[Dataset excerpts]
┄┄┄┄┄┄┄┄┄┄
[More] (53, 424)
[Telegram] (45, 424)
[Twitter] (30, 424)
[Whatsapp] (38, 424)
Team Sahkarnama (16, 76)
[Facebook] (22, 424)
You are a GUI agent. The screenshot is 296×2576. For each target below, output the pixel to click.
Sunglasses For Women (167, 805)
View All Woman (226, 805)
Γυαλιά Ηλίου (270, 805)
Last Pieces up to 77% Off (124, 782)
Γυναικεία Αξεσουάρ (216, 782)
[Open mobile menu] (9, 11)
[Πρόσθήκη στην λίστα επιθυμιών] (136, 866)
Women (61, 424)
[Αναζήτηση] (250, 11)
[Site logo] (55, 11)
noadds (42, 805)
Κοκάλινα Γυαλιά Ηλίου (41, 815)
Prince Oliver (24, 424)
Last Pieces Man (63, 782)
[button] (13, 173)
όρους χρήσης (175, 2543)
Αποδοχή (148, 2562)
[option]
┄┄┄┄┄┄┄┄┄┄
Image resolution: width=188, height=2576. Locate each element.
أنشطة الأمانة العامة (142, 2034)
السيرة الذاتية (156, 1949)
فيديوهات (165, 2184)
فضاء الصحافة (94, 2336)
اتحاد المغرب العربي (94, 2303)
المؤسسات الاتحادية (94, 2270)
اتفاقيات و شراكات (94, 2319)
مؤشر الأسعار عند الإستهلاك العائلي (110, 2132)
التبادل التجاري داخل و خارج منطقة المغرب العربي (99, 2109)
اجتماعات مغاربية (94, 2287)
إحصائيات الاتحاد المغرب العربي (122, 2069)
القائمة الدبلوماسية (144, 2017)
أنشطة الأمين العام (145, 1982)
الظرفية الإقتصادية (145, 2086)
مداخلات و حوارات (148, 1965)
┄┄┄┄┄┄┄┄┄┄
* [EXERCISE DETAILS]
Could you state how many lines of the data include the word "each"? Only the number is needed.

* [COMPLETED EXERCISE]
2